Some types of bacteria living in the sea are spreading a deadly sea star disease. They require a high amount of oxygen to survive and hence they are leading to the scarcity of oxygen in the seawater. Their presence near sea stars is leading to the deaths of sea stars due to the depletion of oxygen in the water.
Due to an insufficient supply of oxygen, sea stars suffer suffocation and it leads to the melting of sea stars in a puddle of slime. Scientists have noticed that sea star wasting disease is responsible for deadly symptoms like decaying tissue and loss of limbs.
This disease was earlier noticed in 2013 when a massive number of sea star deaths were observed on the US Pacific Coast. Before 2013, the outbreak of this disease was noticed but it was not on a large scale. At that time, scientists thought in 2014 that a virus or bacterium might be responsible for the sickness of sea stars.

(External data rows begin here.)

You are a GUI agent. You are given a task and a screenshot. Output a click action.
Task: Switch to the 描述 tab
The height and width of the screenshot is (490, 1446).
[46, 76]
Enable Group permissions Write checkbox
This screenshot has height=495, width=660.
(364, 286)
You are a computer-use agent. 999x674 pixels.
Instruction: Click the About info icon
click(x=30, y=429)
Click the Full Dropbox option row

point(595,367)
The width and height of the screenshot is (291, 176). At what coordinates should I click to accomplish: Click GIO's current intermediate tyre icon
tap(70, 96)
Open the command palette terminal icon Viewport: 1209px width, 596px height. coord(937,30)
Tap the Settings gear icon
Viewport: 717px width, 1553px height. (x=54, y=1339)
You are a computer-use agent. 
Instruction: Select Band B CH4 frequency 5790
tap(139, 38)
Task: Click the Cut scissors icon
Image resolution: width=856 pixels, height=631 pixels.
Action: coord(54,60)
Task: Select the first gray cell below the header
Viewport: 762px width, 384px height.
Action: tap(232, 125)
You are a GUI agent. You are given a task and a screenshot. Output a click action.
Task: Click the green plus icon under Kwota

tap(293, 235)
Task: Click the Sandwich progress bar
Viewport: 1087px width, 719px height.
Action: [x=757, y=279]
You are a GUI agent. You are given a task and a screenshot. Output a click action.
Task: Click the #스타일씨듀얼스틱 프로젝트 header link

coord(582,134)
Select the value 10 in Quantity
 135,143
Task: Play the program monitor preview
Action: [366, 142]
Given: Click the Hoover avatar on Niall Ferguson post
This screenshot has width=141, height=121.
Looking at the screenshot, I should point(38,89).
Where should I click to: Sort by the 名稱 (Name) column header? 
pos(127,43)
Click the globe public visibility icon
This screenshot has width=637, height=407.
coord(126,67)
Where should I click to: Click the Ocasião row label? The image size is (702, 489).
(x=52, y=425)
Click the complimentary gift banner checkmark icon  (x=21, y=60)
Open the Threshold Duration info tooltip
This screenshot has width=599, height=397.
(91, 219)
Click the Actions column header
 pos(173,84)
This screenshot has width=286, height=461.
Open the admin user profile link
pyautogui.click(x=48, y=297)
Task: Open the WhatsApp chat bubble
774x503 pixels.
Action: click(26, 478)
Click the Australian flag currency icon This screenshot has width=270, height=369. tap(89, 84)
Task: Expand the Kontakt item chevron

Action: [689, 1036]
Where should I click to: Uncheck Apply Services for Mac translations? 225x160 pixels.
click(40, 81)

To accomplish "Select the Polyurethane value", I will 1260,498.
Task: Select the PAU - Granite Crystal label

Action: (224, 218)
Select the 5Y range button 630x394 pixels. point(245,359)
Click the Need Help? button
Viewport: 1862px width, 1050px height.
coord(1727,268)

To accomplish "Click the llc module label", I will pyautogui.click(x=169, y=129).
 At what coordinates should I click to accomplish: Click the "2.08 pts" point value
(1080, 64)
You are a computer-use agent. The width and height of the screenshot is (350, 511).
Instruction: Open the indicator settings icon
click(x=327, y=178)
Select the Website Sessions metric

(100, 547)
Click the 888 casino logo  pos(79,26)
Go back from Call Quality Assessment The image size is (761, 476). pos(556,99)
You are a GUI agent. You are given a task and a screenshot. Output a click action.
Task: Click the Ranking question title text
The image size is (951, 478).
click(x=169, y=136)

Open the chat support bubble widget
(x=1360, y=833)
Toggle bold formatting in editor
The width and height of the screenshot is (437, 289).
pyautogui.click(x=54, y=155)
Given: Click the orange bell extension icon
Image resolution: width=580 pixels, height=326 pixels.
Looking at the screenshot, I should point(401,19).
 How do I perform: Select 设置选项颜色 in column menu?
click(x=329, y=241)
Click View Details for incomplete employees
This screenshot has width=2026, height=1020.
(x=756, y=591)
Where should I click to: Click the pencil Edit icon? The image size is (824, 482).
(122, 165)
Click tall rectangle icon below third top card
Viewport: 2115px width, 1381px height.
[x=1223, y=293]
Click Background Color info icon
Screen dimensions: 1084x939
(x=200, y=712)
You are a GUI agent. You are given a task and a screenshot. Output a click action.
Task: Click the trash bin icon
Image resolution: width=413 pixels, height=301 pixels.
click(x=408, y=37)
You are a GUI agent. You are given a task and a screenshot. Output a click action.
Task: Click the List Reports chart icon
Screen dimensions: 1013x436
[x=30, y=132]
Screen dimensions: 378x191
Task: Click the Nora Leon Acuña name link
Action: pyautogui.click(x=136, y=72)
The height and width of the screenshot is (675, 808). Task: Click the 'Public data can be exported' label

But soon, further studies rejected any relationship between the virus and the deaths of sea stars. It left scientists perplexed and they continue their research work to come to the conclusion that nutrient loving microbes spread the disease in seawater.
Scientists have discovered that certain types of microbes known as copiotrohs thrive in nutrients rich environments present nearby the sea stars at higher levels. Ian Hewson, a marine biologist at Cornell University, has expressed that seawater disease is not caused by a contagious pathogen.
But its transmission is making dying sea stars produce more organic matter to facilitate the growth of the bacteria nearby healthy animals. She says it is a snowball effect and this situation is likely to deteriorate with climate change.